Just kidding, although it’s tempting to leave it at that. I think education is incredibly important, but not all forms of education are equal. To explain the types of education that I believe are most valuable, I turn to one of my favorite educators. One of the most paradigm-shifting books that I have read about education is Paulo Freire’s Pedagogy of the Oppressed, so I will include a few quotes from that book below that help explain some of my current views of education.
“Education either functions as an instrument which is used to facilitate integration of the younger generation into the logic of the present system and bring about conformity or it becomes the practice of freedom, the means by which men and women deal critically and creatively with reality and discover how to participate in the transformation of their world.”

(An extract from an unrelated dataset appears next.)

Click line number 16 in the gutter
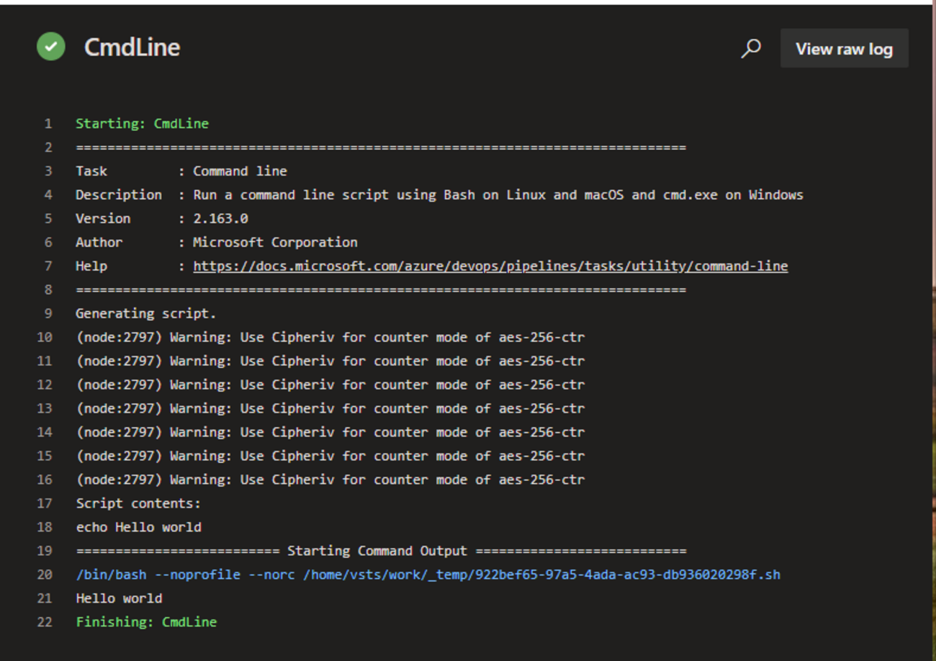Image resolution: width=936 pixels, height=661 pixels. coord(45,480)
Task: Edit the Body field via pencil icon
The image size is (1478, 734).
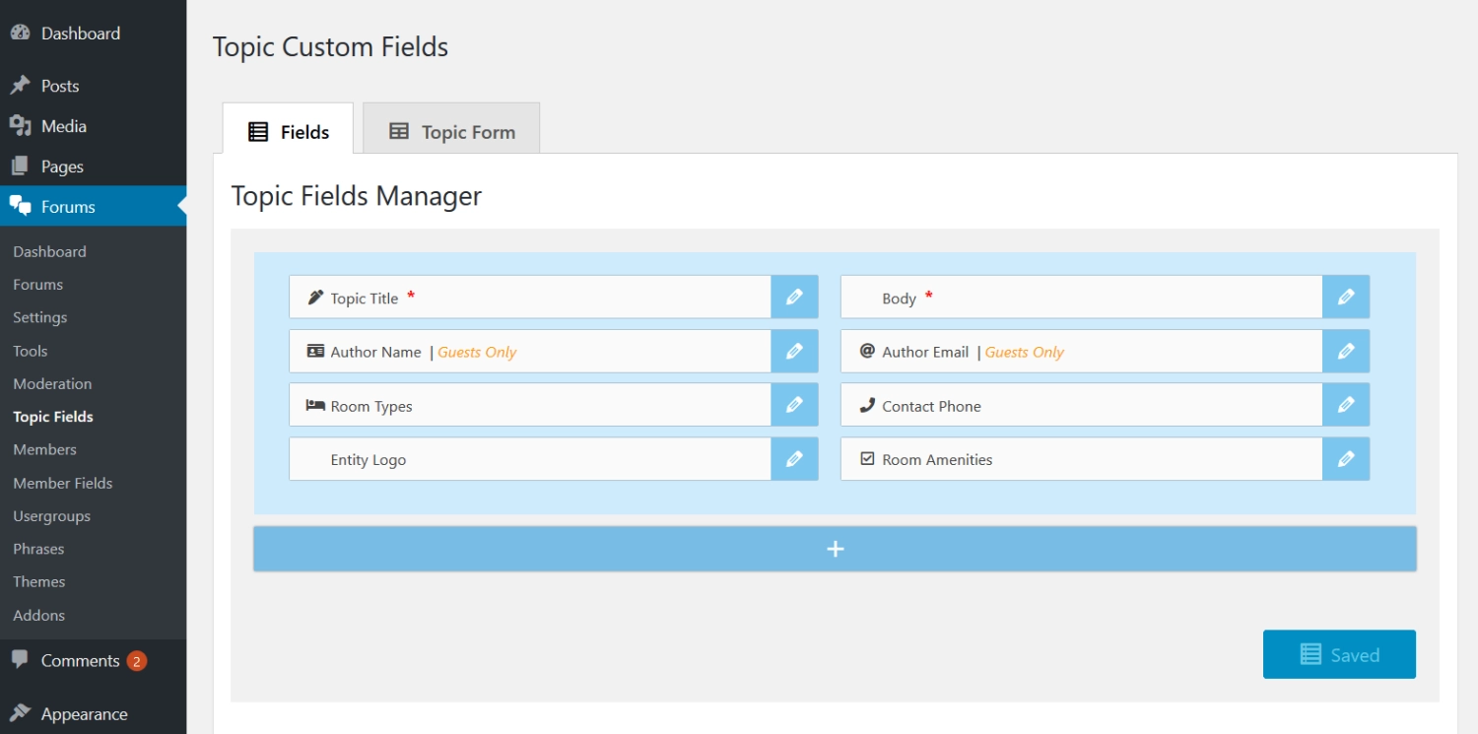Action: (x=1346, y=297)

Institutionalized educational systems often operate in the former way. Even education at higher levels do not always encourage critical thinking or dialogue in classrooms, and it creates an environment of conformity that maintains the dichotomy of oppressor/oppressed in society. I believe, contrary to what Goodreads says, that the above quote is from Richard Shaull’s introduction to Freire’s book and should not be attributed to Freire himself, although I could be mistaken. (If you get your hands on this book, I encourage reading all of the introductory material. It is well worth your time!)
“Leaders who do not act dialogically, but insist on imposing their decisions, do not organize the people–they manipulate them. They do not liberate, nor are they liberated: they oppress.”

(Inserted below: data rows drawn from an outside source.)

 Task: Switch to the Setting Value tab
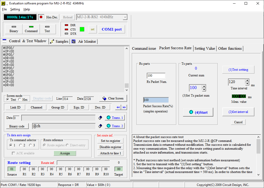(x=205, y=48)
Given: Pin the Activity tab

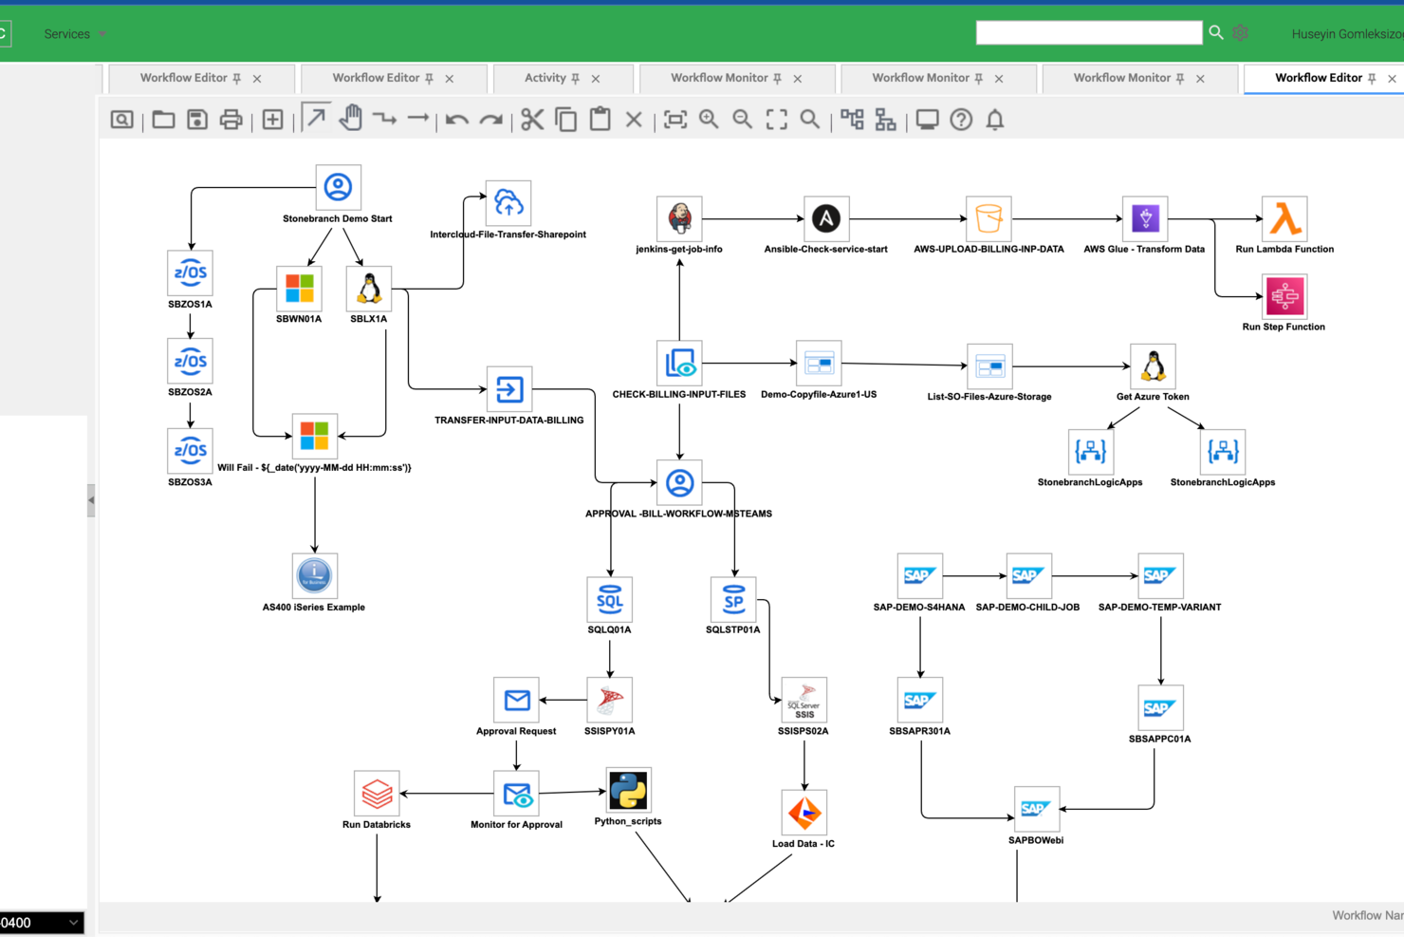Looking at the screenshot, I should (575, 78).
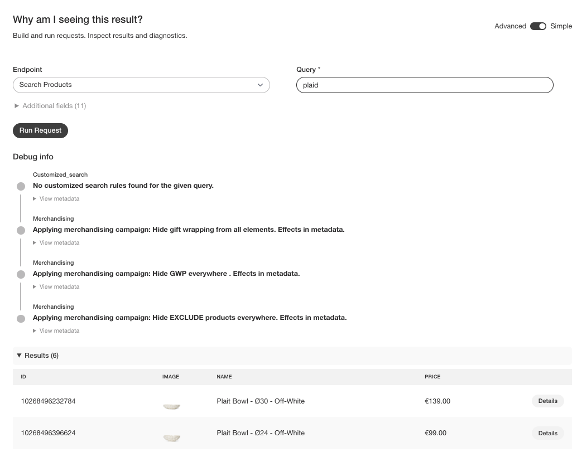Click the Customized_search timeline step marker
Viewport: 577px width, 457px height.
pos(21,186)

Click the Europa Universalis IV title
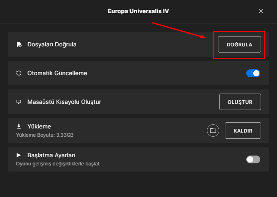139,11
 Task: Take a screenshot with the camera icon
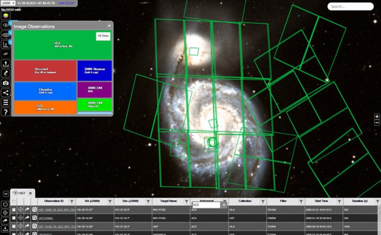(6, 83)
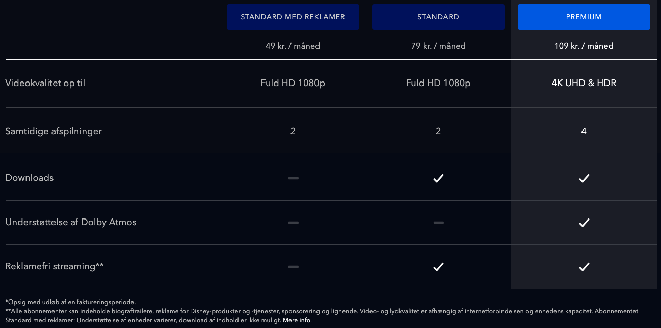Pick the Premium plan button
The height and width of the screenshot is (328, 661).
pyautogui.click(x=584, y=17)
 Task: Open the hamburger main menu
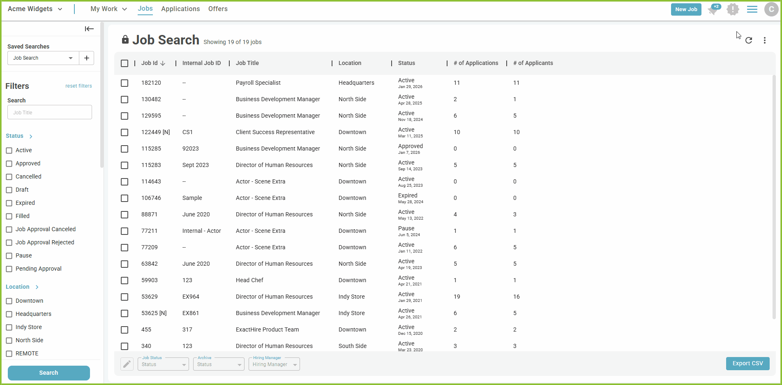(x=752, y=9)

This quote falls in line with Freire’s beliefs about using dialogical methods in the classroom. According to him, teachers need to learn how to humble themselves to the point where they are considered teacher-students and their students are considered student-teachers. In this environment, everyone is learning and growing together, which removes the typical hierarchy of knowledge-holders.
“For apart from inquiry, apart from the praxis, individuals cannot be truly human. Knowledge emerges only through invention and re-invention, through the restless, impatient, continuing, hopeful inquiry human beings pursue in the world, with the world, and with each other.”

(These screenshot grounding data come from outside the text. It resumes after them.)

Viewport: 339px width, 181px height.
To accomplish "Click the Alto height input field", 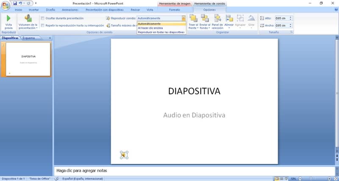I will [281, 18].
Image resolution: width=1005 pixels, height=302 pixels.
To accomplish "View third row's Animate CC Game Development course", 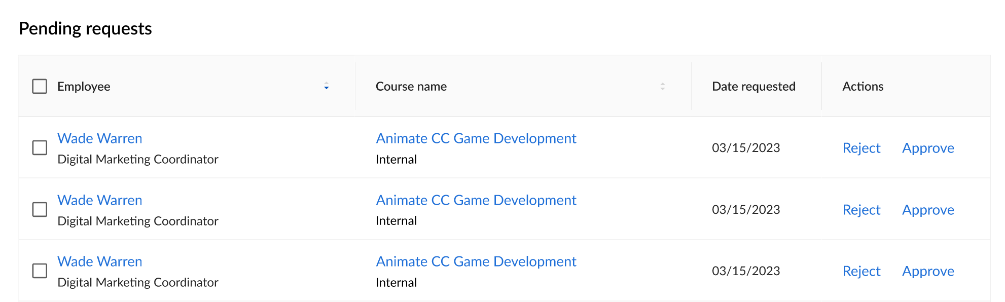I will pos(476,261).
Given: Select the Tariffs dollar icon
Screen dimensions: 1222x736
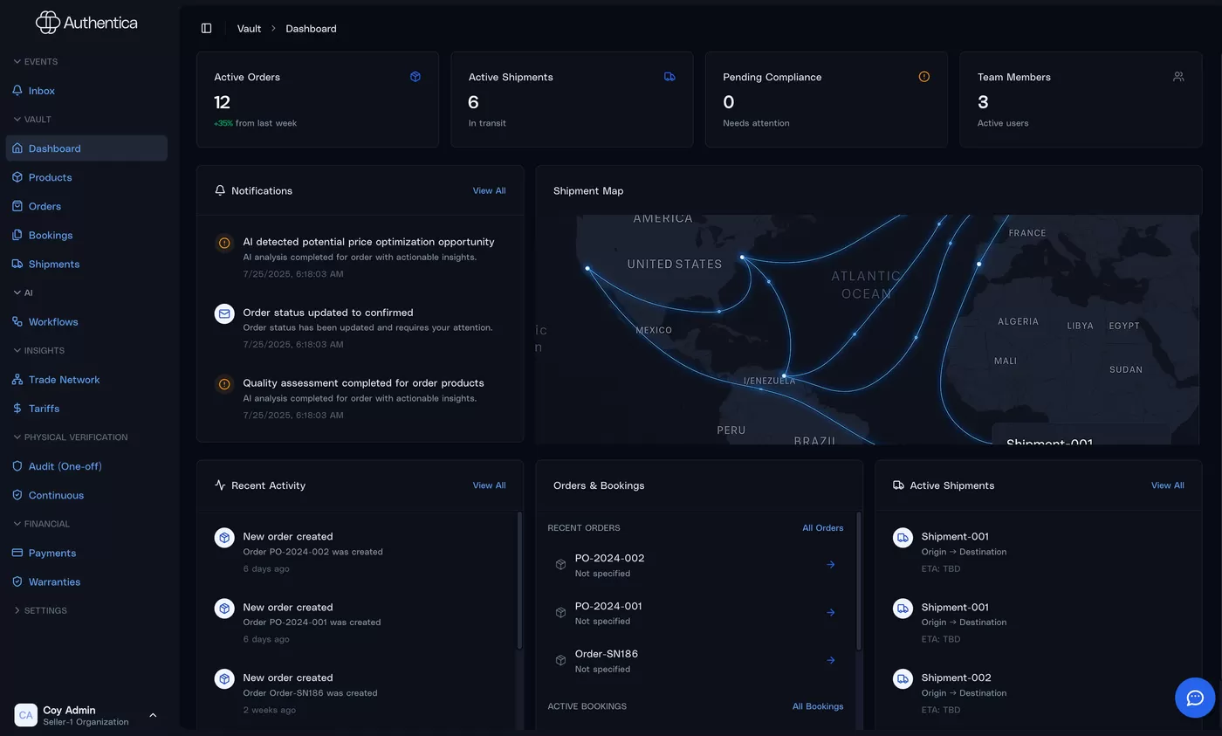Looking at the screenshot, I should tap(17, 408).
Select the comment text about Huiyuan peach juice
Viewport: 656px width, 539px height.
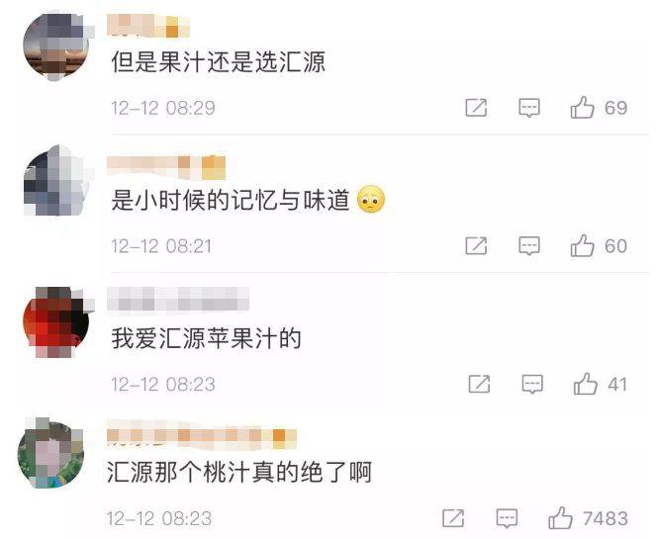238,472
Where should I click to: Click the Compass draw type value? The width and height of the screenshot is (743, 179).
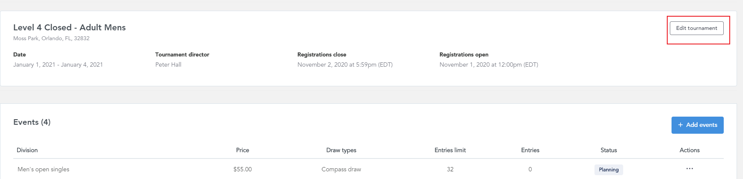[341, 169]
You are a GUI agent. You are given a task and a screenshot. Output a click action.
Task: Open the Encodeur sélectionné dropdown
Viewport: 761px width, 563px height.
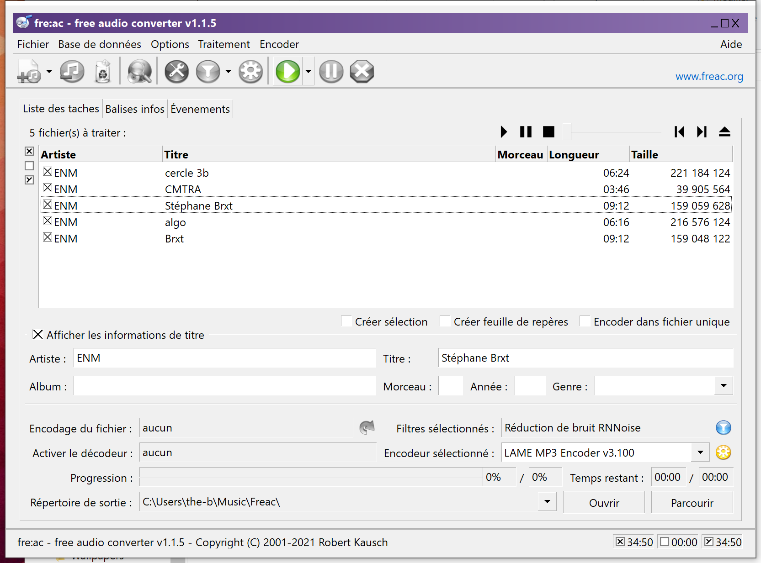tap(700, 453)
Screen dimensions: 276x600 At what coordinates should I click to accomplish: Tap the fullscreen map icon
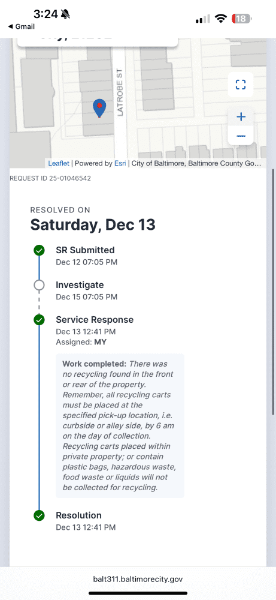241,85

I don’t think I really need to explain this one further. 🙂
Freire was a humanist, and yet as I read his book, I realized how much his theories align with my beliefs as a Christian. His explanations of the oppressor/oppressed dichotomy call to mind passages from the Bible about freedom. Specifically, I think about Isaiah 61:1-4 (ESV), which reads as follows:
1 The Spirit of the Lord God is upon me,
because the Lord has anointed me
to bring good news to the poor;
he has sent me to bind up the brokenhearted,
to proclaim liberty to the captives,
and the opening of the prison to those who are bound;
2 to proclaim the year of the Lord’s favor,
and the day of vengeance of our God;
to comfort all who mourn;
3 to grant to those who mourn in Zion—
to give them a beautiful headdress instead of ashes,
the oil of gladness instead of mourning,
the garment of praise instead of a faint spirit;
that they may be called oaks of righteousness,
the planting of the Lord, that he may be glorified.
4 They shall build up the ancient ruins;
they shall raise up the former devastations;
they shall repair the ruined cities,
the devastations of many generations.
The emphasis is mine, but I highlighted those phrases because I wanted to show how Freire’s work resonates with my faith. I think too often the world’s liberators are at odds with the church, and that makes me sad. As Christians, we should be actively pursuing freedom and liberation, not because we want to be the great white saviors, but because we value our fellow man as reflectors of God.